Hi,
I want to extract the name of a person from invoices. I have used get text and I indicated the target and anchor for it but for each invoice the anchor text is different.
Below I have added some samples.
How to extract the name.
Regards,
Hi,
I want to extract the name of a person from invoices. I have used get text and I indicated the target and anchor for it but for each invoice the anchor text is different.
Below I have added some samples.
How to extract the name.
Regards,
You can use
first read pdf text
or read pdf with ocr
then take assign activity set variable of string and
use the below expression
System.Text.RegularExpressions.Regex.Match( readpdftextoutput,“(?<=Name:).*).trim”
share input file for more clarification
actually I am opening those documents in web portal itself. So I used “use application” activity and I want to extract the name.
IN1817_Payslip_Jul2023.pdf (112.9 KB)
Payslip - June 2023 (English).pdf (109.2 KB)
Payslip_Dec_2022.pdf (9.6 KB)
Regards,
use read pdf text activity
then use write to text file
then you can use regex as said in above for whichever fields you need to extract
actually these documents are not downloaded and we are just opening from a website. So can I use read pdf text activity?
the documents which you have sent are pdfs right?

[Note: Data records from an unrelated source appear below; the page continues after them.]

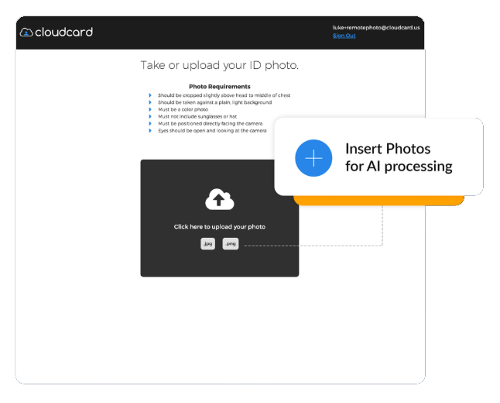Sign out of the account
Image resolution: width=500 pixels, height=403 pixels.
(x=344, y=36)
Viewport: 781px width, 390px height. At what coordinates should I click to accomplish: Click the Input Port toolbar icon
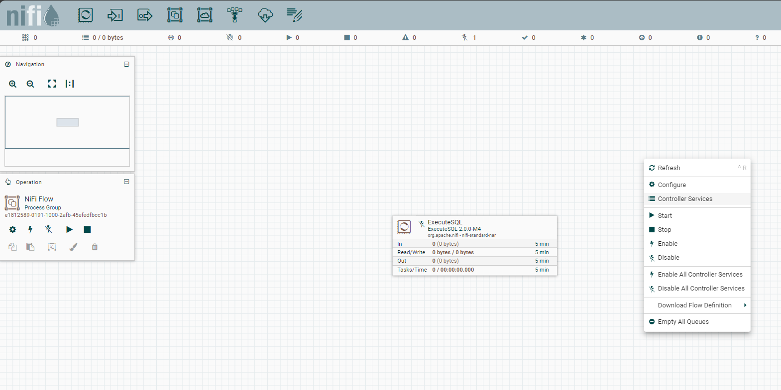(x=115, y=15)
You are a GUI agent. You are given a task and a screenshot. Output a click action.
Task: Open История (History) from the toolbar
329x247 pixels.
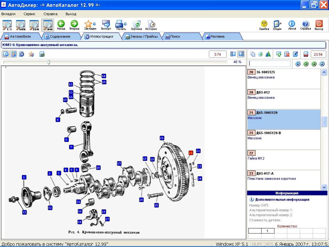click(x=151, y=24)
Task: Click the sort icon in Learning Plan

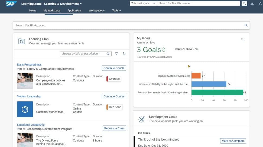Action: 124,54
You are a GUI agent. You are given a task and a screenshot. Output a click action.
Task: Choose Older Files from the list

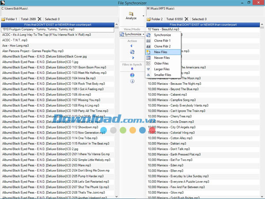[x=162, y=64]
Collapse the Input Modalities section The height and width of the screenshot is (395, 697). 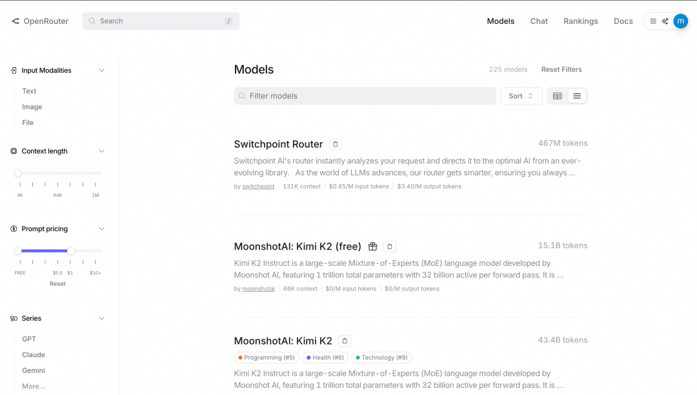tap(101, 70)
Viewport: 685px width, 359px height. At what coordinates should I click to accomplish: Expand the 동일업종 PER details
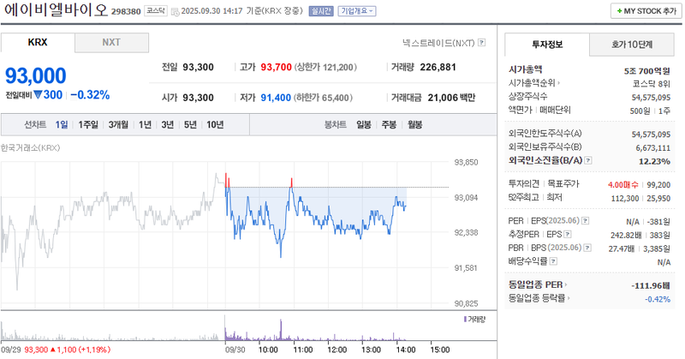539,284
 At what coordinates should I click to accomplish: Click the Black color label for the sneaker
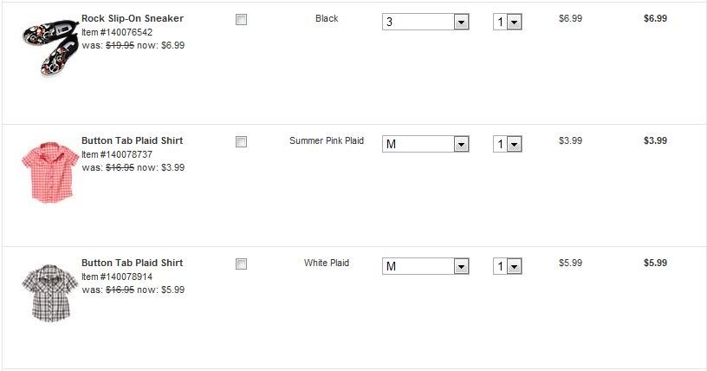[x=327, y=18]
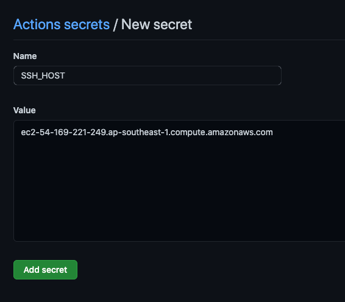This screenshot has width=345, height=302.
Task: Focus the Value text area
Action: 179,181
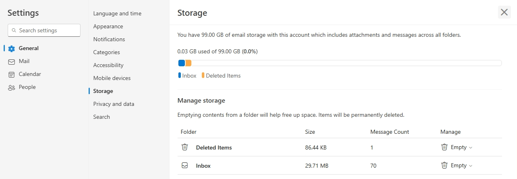Screen dimensions: 517x179
Task: Click the Calendar icon in sidebar
Action: (11, 74)
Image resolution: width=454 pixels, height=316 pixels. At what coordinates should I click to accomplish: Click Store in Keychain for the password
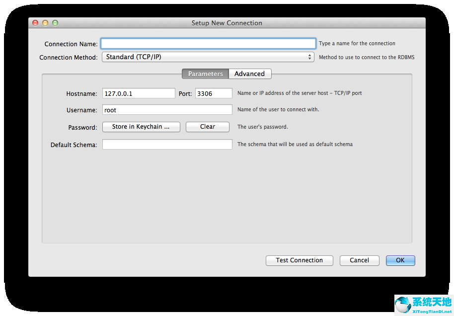[141, 127]
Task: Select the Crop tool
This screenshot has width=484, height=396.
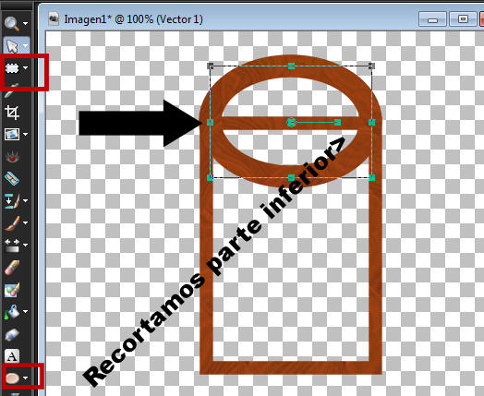Action: [x=12, y=113]
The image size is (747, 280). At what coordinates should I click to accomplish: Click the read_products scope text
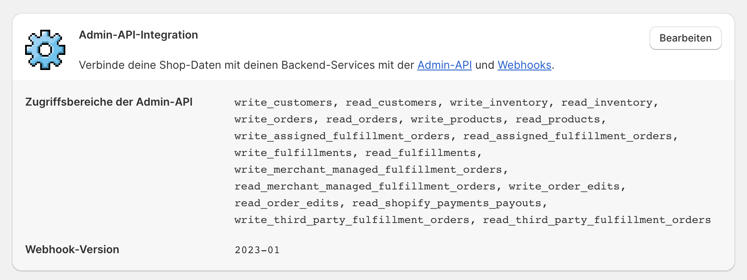click(x=558, y=119)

of course. you asked sample for reference, so I sent in pdf but actually the customer uploads these in a website. We are not downloading or opening pdf format. Whenever we clikc on the document name, it will open a new tab in the website and that to in a browser. So we need to extract the data as I shared the screenshots earlier.
ok once try read pdf text activity in use application activity
oh ok got it
then try to use anchor base activity and check
anchor must be
Name:|EMPNAME|SURNAME AND NAME
actually I used Modern activity of “Get Text” and I indicated the target and anchor too. but whenever we get the second type of document the element is not recognised due to change in the anchor text as I mentioned in the earlier post. Actually the target is ok but the anchor text is changing for different documents. So asking for how to make the anchor text dynamic.

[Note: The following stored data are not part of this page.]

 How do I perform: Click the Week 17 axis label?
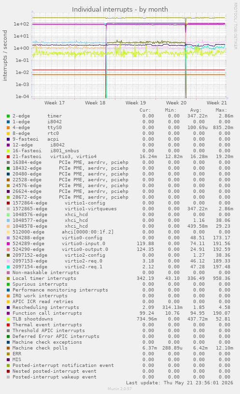(x=55, y=103)
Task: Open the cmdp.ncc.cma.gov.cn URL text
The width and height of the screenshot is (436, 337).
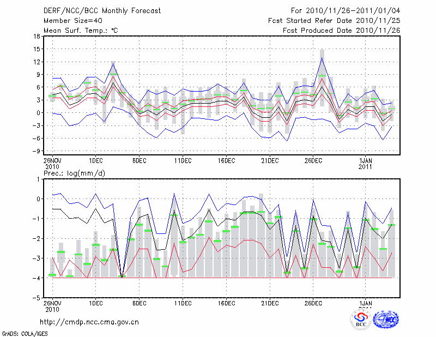Action: click(x=89, y=322)
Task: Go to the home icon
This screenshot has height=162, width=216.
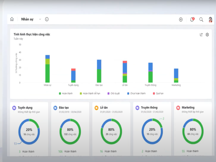Action: 12,19
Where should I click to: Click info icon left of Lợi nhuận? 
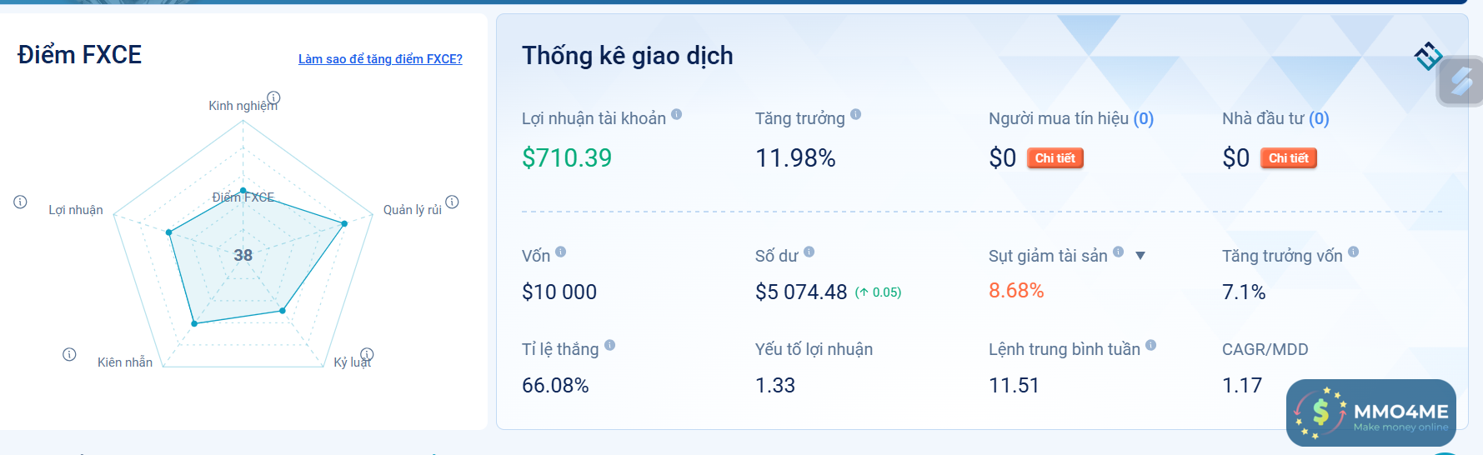click(20, 202)
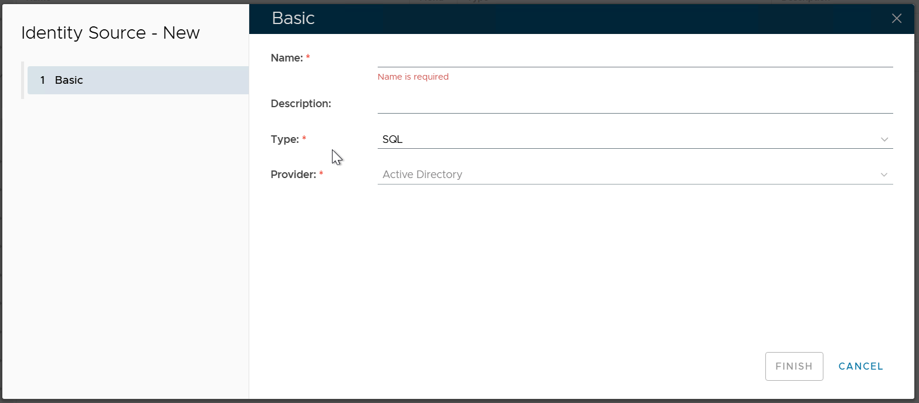Click the CANCEL button
919x403 pixels.
(x=860, y=367)
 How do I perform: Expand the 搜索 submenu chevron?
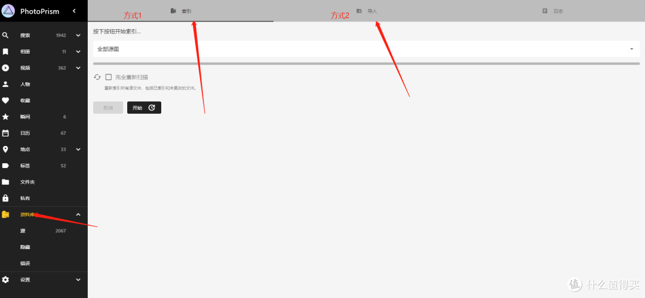78,35
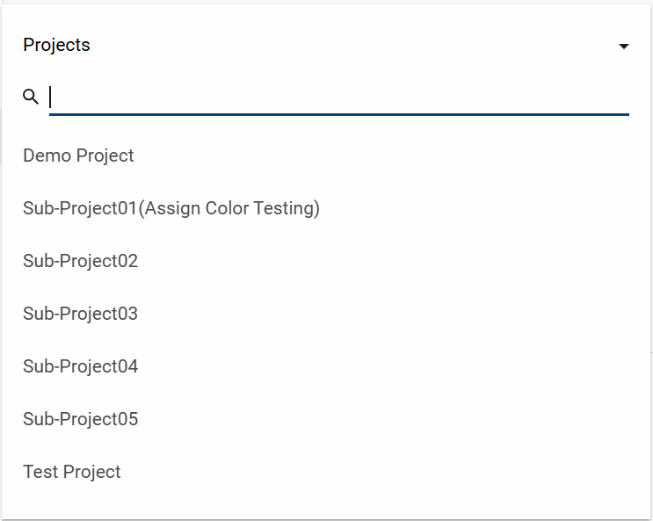The image size is (653, 521).
Task: Click the last project, Test Project
Action: (72, 472)
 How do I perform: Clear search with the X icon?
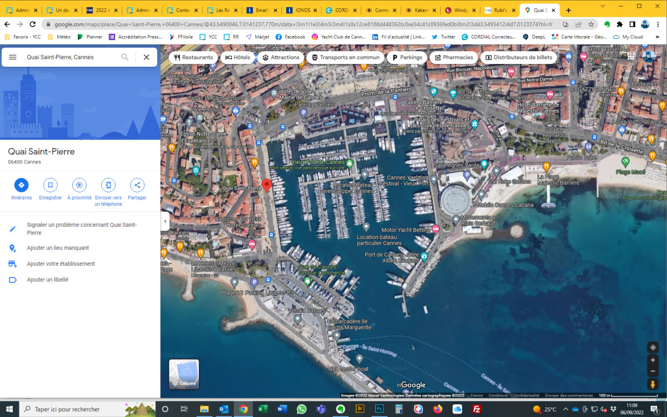click(146, 57)
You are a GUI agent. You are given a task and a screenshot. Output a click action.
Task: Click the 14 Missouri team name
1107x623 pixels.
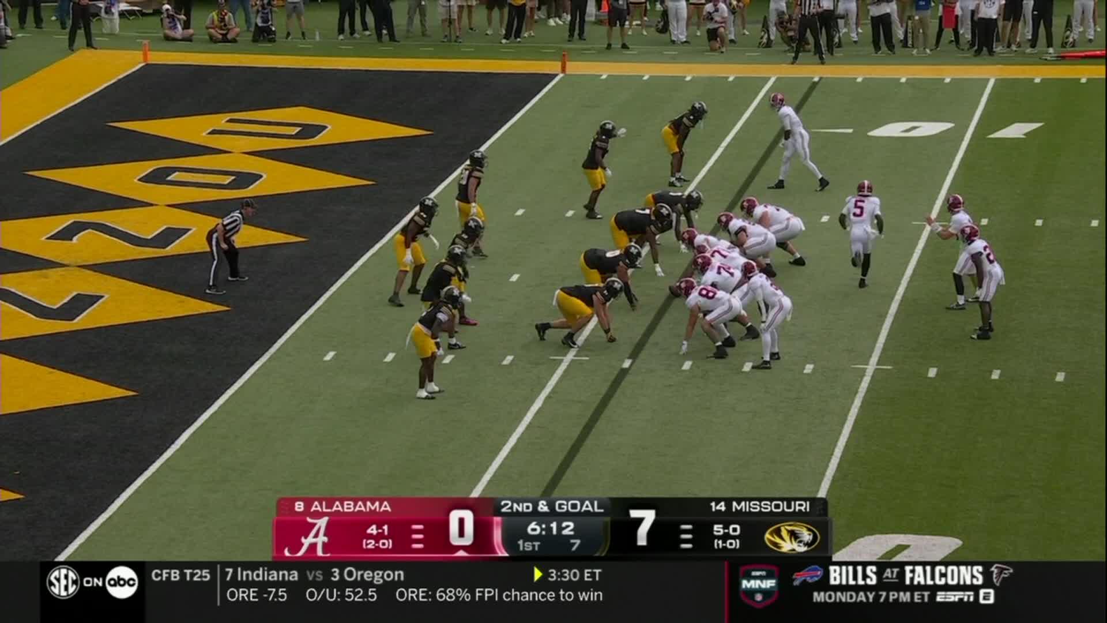click(x=759, y=506)
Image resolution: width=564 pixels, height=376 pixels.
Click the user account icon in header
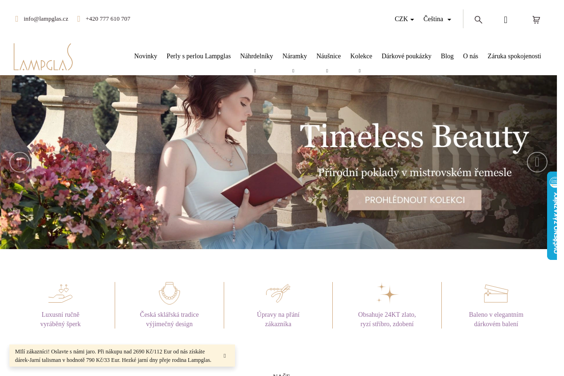506,20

take anchor selector and pass the variable
variable contains the name whichever format it has appeared
can you explain me more please
please share the selector of anchor
use get text and take the value of the anchor which you want and store it into variable.
then pass the variable into the anchor selector.
in my first post I have shared some screenshots of the target and anchor and also the pdf docs. please check once. we are looking to extract the name of the person i.e. our target and anchor is against the name. please refer once and let me know the solution for this.
please share the selector of the anchor selector will be in edit selector panel
or you can try by screen scraping get full text activity and then you can split the required field which you need
not this you used get text activity right?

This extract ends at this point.